Kuai Fang - Authorea

Recently, recurrent deep networks have shown promise to harness newly available satellite-sensed data for long-term soil moisture projections. However, to be useful in forecasting, deep networks must also provide uncertainty estimates. Here we evaluated Monte Carlo dropout with an input-dependent data noise term (MCD+N), an efficient uncertainty estimation framework originally developed in computer vision, for hydrologic time series predictions. MCD+N simultaneously estimates a heteroscedastic input-dependent data noise term (a trained error model attributable to observational noise) and a network weight uncertainty term (attributable to insufficiently-constrained model parameters). Although MCD+N has appealing features, many heuristic approximations were employed during its derivation, and rigorous evaluations and evidence of its asserted capability to detect dissimilarity were lacking.

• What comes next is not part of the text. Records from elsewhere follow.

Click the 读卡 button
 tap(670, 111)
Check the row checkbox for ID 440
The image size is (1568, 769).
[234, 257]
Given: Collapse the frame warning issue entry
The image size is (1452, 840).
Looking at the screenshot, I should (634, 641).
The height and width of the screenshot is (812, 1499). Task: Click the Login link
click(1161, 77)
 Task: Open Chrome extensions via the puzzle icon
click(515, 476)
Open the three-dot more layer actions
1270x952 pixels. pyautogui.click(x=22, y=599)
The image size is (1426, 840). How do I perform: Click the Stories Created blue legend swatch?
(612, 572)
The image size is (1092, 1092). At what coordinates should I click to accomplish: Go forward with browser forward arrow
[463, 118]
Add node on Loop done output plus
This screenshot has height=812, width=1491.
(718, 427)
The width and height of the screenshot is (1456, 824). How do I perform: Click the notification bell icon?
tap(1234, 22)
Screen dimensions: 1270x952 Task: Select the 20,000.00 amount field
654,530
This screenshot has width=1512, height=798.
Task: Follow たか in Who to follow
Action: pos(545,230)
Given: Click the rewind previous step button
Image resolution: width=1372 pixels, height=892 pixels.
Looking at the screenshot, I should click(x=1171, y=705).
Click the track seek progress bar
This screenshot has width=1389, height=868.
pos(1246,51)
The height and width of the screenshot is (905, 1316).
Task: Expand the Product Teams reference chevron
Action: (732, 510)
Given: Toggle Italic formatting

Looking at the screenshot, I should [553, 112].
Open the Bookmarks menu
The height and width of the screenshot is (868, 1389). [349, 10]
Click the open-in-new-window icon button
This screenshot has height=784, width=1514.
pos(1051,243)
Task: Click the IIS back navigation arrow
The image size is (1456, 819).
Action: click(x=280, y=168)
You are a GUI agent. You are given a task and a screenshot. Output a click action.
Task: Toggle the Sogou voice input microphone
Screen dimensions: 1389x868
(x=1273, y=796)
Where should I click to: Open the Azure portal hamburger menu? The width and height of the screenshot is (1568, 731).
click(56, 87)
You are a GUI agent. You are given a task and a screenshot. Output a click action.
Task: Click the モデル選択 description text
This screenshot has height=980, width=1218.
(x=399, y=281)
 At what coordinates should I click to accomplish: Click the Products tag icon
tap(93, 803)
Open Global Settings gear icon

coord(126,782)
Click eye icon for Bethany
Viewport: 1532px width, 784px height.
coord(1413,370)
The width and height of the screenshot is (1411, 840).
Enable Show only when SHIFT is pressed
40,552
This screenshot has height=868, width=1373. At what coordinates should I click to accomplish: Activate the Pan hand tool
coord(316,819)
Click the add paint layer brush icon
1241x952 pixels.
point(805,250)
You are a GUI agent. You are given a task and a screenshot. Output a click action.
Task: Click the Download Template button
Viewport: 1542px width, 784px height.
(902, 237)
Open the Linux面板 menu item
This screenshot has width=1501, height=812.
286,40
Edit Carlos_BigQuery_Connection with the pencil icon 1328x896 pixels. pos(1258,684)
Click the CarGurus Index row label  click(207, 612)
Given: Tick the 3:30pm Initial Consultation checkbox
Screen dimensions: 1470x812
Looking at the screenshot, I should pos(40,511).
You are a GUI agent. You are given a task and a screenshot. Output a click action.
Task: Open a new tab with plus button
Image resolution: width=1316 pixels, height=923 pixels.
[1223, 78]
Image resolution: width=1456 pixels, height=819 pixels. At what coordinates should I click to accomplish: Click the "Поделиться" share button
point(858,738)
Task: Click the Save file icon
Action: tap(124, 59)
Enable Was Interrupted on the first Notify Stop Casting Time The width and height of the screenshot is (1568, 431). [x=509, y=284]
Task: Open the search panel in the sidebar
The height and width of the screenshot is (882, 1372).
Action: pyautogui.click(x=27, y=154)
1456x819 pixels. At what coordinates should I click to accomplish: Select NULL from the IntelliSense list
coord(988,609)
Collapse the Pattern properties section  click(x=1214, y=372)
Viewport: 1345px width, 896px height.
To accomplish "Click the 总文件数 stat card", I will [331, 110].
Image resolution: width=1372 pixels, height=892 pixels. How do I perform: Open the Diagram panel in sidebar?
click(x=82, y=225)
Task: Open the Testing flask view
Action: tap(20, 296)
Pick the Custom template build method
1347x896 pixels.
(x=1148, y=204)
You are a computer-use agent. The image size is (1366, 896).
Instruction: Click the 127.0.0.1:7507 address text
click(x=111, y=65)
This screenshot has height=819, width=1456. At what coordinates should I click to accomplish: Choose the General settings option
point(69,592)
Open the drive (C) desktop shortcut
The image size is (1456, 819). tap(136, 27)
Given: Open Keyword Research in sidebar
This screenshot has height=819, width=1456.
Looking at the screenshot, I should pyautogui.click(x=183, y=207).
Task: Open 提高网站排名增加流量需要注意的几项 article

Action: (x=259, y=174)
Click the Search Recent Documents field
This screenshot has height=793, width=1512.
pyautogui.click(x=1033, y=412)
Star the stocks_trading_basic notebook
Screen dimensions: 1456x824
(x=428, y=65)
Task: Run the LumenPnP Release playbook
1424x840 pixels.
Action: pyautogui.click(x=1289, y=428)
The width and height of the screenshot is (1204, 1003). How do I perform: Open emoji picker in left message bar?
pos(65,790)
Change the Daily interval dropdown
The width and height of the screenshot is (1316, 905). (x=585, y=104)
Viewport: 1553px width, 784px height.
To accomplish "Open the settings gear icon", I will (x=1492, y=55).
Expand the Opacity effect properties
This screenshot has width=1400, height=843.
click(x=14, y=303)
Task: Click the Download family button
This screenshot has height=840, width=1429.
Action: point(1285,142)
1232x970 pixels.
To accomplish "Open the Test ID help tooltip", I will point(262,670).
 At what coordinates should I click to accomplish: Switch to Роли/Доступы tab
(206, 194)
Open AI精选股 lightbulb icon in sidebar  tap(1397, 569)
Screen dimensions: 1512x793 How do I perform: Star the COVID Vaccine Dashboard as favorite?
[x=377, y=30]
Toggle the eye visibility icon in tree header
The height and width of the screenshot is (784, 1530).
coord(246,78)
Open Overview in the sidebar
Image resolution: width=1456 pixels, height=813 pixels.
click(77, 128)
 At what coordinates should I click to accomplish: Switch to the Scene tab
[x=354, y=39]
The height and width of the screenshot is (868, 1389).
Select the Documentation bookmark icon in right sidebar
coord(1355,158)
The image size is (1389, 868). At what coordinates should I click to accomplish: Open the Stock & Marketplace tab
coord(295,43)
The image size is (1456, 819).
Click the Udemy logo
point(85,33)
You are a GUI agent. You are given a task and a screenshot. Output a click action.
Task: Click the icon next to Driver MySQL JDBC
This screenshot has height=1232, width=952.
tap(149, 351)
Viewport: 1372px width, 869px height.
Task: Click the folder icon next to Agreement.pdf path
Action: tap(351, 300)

To address this, we provided an in-depth evaluation of the scheme’s potential and limitations. We showed that for reproducing soil moisture dynamics recorded by the Soil Moisture Active Passive (SMAP) mission, MCD+N indeed gave a good estimate of predictive error, provided that we tuned a hyperparameter and used a representative training dataset. The input-dependent term responded strongly to observational noise, while the model term clearly acted as a detector for physiographic dissimilarity from the training data, behaving as intended. However, when the training and test data were characteristically different, the input-dependent term could be misled, undermining its reliability. Additionally, due to the data-driven nature of the model, the two uncertainty terms are correlated. This approach has promise, but care is needed to interpret the results.